- The unconditional on-time graduation propensity gap between those who exercise high school choice and those who remain in their neighborhood schools is 11.2 percentage points.
- Sociodemographic student characteristics associated with lower graduation rates include being male, in foster care, old for one’s grade, and having high previous school mobility.
- Students who exercised school choice as an elementary school student had higher likelihoods of graduating on time
- Higher levels of SES are associated with higher graduation rates, whereas neighborhood concentrated poverty is negatively associated with graduation propensity, net of student SES and other sociodemographic characteristics.
- Conditional on sociodemographic characteristics, SES, neighborhood concentrated poverty, prior math achievement, self-efficacy, and disciplinary incidences, there are no graduation rate gaps between Blacks, Whites, and Hispanics.
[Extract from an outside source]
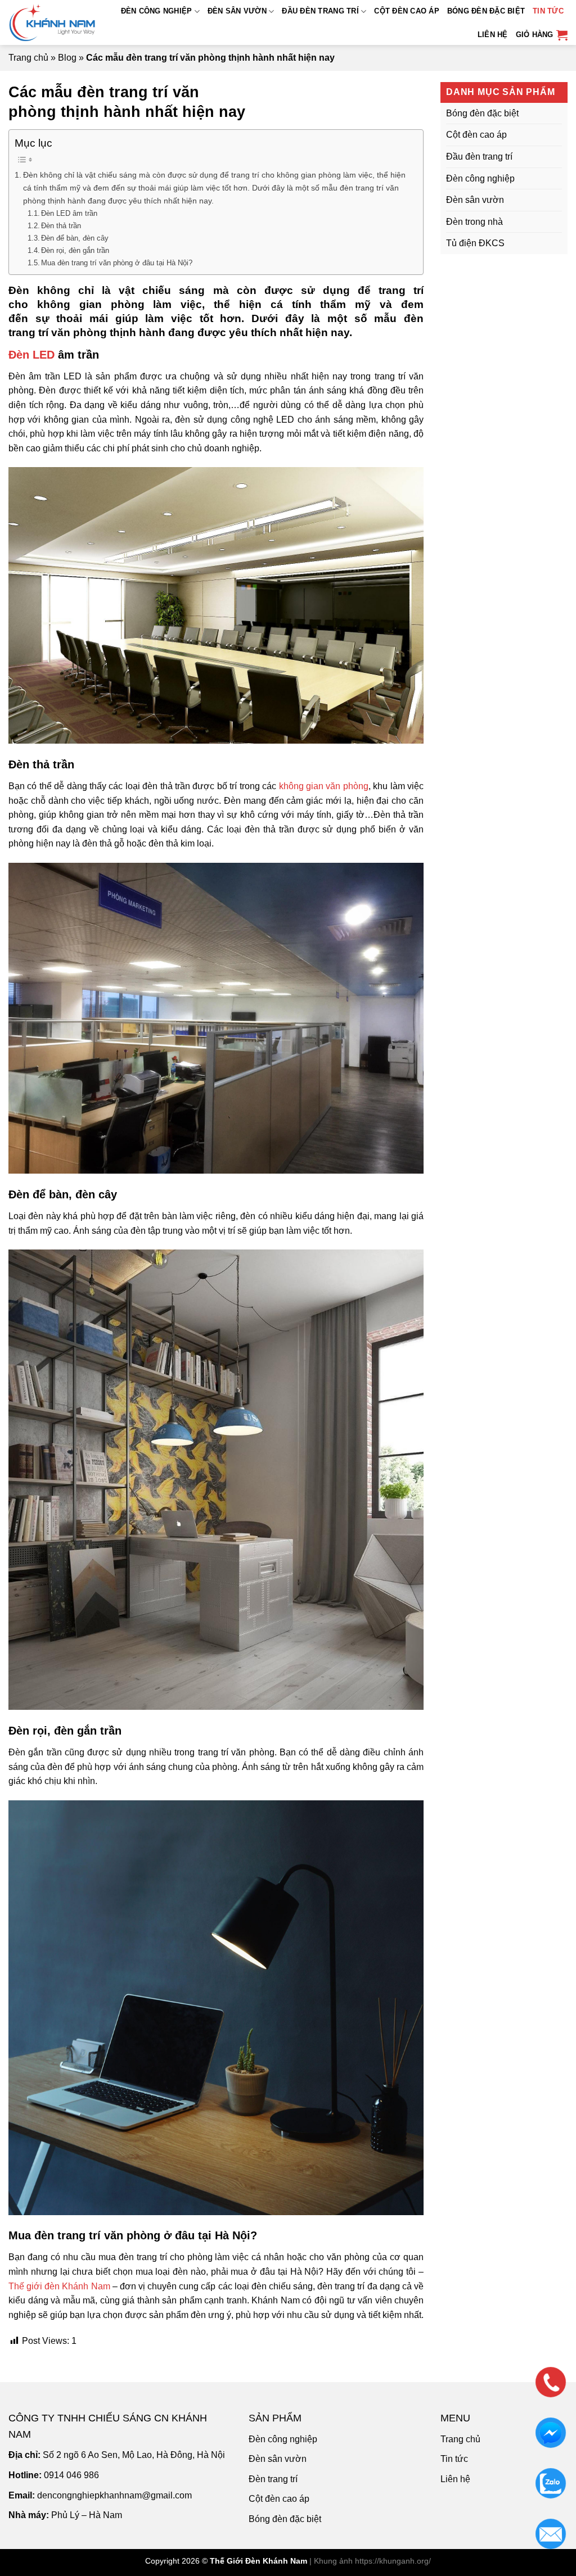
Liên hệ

- Specifically, living in a low-poverty neighborhood is associated with a higher choice effect than living in a neighborhood with medium or high poverty.
- There is evidence to support the hypothesis that students living in neighborhoods with high-achieving high schools are more likely to graduate, but there is no evidence to support the hypothesis that students in neighborhoods with high-achieving schools get more (or less) benefit from exercising school choice (the high school achievement) choice interaction effect is not statistically different from zero).